Uli Weber (born January 21, 1964) is a German photographer.

== Biography ==
Born in Germany and trained in Rome, Weber divides his time between London and Italy. Celebrated for his mastery of fine art photography and portraiture, Weber has been compared by critic Ivan Shaw, former Photography Director at American Vogue, to legendary masters such as Henri Cartier-Bresson and August Sander. His evocative images have been exhibited in prestigious institutions around the world, including the Victoria and Albert Museum in London and the National Gallery of Victoria in Melbourne, as well as in iconic venues such as the Saatchi Gallery and Christie’s.

His first book, Portraits', published by Skira in 2010, immortalizes icons from the worlds of culture, fashion, cinema and music, including Sting, Kylie Minogue, Kate Moss, Jeremy Irons, Bruce Willis and Oscar Niemeyer, with exhibitions in London, New York and Milan.
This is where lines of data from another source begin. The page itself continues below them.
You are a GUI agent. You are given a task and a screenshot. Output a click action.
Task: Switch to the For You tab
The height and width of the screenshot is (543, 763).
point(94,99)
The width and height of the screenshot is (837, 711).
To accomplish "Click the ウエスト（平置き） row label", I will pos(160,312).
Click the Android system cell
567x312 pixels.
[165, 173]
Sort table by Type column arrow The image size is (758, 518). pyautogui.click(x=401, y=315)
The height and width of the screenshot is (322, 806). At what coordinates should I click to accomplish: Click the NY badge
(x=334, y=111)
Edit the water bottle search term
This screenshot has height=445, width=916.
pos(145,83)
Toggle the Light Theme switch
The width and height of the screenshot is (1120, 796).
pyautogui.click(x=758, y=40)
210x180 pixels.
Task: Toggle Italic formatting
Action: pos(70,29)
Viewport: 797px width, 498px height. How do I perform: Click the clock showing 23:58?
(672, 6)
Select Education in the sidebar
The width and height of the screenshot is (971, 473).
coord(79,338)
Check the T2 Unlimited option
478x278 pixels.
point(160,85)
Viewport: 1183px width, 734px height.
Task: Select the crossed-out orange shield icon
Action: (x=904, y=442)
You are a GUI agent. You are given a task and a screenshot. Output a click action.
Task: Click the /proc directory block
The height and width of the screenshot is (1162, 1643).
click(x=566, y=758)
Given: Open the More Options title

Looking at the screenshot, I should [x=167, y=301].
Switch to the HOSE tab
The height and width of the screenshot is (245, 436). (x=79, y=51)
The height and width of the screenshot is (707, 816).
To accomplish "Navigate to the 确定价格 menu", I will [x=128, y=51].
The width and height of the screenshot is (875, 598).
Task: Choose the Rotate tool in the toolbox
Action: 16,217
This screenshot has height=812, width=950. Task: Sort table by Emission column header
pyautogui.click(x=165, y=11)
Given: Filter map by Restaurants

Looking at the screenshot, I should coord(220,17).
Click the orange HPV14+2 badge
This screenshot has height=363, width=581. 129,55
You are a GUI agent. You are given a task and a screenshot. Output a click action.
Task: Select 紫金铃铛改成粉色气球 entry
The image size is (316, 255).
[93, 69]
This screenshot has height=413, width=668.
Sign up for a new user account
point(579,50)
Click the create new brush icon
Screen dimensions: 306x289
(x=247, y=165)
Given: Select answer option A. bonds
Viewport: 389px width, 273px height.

In 2014, Weber’s photographic art took a new and fascinating turn when the Duke of Richmond invited him to document the Goodwood Revival, one of the most historic vintage car races in the world, and undoubtedly the most eccentric. The book, also published by Skira and bearing the name of the event, Goodwood Revival, is now a classic in the world of art and vintage car collecting, as predicted by legendary driver Sir Jackie Stewart, who described it as a “lovely book . . . going to be much loved by a great many people”. In addition to the works being displayed in various international museums and exhibition spaces, the publication went on to win an award of excellence from the prestigious Communication Arts Awards in 2015.

The year 2018 saw the publication of The Allure of Horses, an extraordinary volume by Assouline, a publisher specializing in luxury culture, which encapsulates Weber’s five years of work on the deep bond between humans and horses. Presented in London and Milan, amongst other places, the book inspired a series created for Hackett London in 2019, featuring fine art photos of polo: dazzling shots that highlight the symbiosis between player and horse, earning the artist a solo exhibition at Christie’s, where the photos were subsequently auctioned.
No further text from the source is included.